What are you doing to build core capabilities for a business world with little or no growth?

 

Are you ready for Change?

Seldom are the conditions optimal for implementing Change, even when it is strategic and opportunistic in nature. Organizational dynamics (as well as the Change initiative itself) are too complex for the timing to ever be “just right”. That said, an evaluation of an organization’s relative readiness for Change is a necessary first step to mitigating controllable issues and risks before financial, material or human resources have been committed.

Assessing Organizational Readiness need not be onerous, and the effort it requires may prove invaluable. At minimum, there are five initial readiness checks that Change Sponsors will want to examine before giving the green light on an Organizational Change initiative:

1. Rationale for Change

Why are we doing this?  While the answer to this fundamental question should long be known to Sponsors, the impetus for Change will impact Stakeholder receptivity differently.  For example, Change that is perceived as being strategic will instill greater confidence and buy-in than reactionary Change even when the same positive benefits are anticipated.  As such, how the Change is introduced will be a key lever to engagement. Consider that greater concerted thought and strategic communication will be required if the Change is externally motivated (e.g., your competition is doing it) than if you are attempting to lead a trend. In contrast, legislative change will require no spin at all.  Instead, the consequences of inaction must be clearly articulated and reinforced to induce a universal, fear-based “must-do or else” response.

2. Business Cycles

Timing is everything. Whenever possible, avoid implementing Organizational Change during peak business periods. Failure to do so will not only adversely impact business performance; but will exacerbate Stakeholders, compromising all aspects of their commitment.

This is an obvious precaution; but well worth mentioning since the odds are against being able to circumvent your organization’s busiest times of year. Consider that Organizational Change is typically large-scale or enterprise-wide, requiring months, maybe even years to implement.  Time-sensitive Change may compete with business priorities, requiring that they be superseded by the Change, or at the very least, work in tandem. Lastly, legislated Change will offer the least control and may even dictate the deployment schedule.

As such, employee communications must clearly convey how business operations will be choreographed in relation to Change obligations, as well as articulate realistic (i.e., achievable) performance expectations over this period.

3. Employee Perceptions

When was the last time Change was implemented within your organization?  Did it go according to plan?  Was it deemed successful?  By whom?

Poll employees’ experiences with and resulting opinions of Organizational Change.  If your research reveals that past (or worse, recent) Change efforts have left an unforgettable, bitter taste with those who will be directly impacted by the newly proposed Change, you’ll be launching your initiative from a shaky foundation.

Leverage Stakeholder feedback (echoing their comments verbatim where possible) as well as lessons learned to craft a meaningful engagement strategy.
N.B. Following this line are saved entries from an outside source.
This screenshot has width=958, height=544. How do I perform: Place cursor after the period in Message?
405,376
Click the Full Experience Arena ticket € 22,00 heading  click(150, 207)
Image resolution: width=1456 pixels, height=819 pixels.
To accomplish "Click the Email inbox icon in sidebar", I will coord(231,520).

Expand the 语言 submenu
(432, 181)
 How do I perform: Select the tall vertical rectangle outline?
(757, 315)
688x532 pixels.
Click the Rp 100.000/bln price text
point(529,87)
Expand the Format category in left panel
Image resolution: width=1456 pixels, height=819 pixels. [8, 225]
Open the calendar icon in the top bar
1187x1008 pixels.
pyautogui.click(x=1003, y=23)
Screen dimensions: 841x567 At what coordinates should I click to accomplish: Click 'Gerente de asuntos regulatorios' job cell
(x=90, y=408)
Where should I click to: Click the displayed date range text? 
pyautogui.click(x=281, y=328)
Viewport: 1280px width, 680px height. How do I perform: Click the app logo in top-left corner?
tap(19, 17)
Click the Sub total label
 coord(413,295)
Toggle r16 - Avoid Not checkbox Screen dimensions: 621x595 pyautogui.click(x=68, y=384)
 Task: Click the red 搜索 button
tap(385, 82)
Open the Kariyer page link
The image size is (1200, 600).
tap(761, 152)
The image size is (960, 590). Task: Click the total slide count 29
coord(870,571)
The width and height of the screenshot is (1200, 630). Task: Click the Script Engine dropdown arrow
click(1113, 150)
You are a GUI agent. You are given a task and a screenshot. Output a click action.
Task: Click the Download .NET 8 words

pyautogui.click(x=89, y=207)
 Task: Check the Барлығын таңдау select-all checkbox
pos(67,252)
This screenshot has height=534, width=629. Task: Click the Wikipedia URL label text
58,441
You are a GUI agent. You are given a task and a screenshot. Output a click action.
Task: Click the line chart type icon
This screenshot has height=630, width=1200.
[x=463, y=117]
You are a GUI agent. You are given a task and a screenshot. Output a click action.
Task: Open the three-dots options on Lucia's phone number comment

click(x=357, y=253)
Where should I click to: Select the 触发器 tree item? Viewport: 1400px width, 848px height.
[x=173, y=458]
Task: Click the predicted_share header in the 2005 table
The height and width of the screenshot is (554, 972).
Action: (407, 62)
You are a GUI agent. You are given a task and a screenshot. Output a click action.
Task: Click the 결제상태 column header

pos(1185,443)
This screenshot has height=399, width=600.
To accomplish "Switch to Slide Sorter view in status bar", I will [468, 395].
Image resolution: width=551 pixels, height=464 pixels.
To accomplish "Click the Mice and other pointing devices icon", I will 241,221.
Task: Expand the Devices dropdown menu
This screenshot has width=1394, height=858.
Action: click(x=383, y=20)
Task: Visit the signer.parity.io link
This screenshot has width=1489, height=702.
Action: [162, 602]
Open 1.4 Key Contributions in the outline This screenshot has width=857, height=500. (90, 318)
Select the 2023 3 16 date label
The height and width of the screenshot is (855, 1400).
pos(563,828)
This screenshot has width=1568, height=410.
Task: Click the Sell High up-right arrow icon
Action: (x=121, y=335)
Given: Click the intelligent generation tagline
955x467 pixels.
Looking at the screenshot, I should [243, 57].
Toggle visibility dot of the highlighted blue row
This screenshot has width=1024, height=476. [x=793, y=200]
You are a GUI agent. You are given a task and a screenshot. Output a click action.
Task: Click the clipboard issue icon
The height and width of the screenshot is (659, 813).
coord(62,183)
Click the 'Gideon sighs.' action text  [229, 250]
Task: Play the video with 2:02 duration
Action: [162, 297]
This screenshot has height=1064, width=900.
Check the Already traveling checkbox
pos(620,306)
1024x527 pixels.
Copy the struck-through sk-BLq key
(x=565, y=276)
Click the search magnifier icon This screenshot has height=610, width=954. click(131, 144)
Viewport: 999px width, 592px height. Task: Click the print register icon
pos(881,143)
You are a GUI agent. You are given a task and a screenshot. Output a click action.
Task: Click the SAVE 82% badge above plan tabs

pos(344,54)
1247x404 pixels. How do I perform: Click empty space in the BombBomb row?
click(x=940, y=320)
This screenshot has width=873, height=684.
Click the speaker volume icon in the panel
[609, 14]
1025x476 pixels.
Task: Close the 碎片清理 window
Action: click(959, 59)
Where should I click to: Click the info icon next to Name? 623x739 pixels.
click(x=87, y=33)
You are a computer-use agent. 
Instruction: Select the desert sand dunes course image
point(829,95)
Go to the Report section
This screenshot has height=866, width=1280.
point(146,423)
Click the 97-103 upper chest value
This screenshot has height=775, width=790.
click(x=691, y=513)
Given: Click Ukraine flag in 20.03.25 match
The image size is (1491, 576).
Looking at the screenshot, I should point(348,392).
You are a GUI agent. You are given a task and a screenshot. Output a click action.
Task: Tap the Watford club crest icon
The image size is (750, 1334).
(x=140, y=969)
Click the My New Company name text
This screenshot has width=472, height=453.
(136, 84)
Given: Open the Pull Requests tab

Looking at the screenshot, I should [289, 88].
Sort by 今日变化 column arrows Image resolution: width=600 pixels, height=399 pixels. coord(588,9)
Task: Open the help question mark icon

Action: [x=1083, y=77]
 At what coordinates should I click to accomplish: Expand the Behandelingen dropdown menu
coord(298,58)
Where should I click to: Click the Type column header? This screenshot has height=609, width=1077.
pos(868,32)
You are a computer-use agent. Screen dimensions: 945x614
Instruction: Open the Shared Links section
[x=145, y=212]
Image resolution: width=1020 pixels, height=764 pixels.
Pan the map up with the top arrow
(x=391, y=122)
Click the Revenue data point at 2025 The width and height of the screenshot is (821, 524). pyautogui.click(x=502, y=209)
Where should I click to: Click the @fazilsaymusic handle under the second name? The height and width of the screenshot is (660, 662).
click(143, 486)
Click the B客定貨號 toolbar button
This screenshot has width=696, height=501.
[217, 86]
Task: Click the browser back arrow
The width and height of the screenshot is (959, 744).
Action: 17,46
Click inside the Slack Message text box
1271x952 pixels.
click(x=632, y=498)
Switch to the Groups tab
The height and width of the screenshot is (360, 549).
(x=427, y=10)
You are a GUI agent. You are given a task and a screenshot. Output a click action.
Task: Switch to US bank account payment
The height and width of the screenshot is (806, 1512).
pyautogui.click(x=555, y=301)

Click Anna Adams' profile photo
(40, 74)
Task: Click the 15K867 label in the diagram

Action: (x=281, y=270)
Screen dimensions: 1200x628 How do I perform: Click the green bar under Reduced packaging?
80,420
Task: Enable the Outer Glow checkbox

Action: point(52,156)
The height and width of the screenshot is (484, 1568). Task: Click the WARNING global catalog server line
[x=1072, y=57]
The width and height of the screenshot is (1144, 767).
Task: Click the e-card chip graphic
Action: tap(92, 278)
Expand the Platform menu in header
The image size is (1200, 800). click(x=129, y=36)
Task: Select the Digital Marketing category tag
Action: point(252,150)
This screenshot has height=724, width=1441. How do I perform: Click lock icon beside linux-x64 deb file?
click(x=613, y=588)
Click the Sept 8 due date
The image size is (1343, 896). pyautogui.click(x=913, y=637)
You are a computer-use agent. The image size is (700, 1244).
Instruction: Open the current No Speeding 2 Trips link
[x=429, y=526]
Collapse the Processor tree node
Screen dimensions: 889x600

Underpin it with targeted communications that ideally, are delivered by trusted leaders who can clearly demonstrate how this time will be different.  This ounce of prevention will be well worth the investment, even if it comes at the smaller cost of a delayed launch.

Left unaddressed, the ghosts of past Change will unfairly bias even the best executed, well-intentioned initiative.

4. Change Fatigue

Given the myriad of business opportunities that your organization plans to exploit (or threats that it must nimbly divert) and the pace with which these must take place, it’s more than likely that multiple instances of Change will be in play or planned throughout a given year.  It’s also probable that the full suite of Change initiatives is not well known by all who should know, much less their timing, their interdependencies, their common points of Stakeholder impact or the excessive toll they will take on those resources charged with implementing them.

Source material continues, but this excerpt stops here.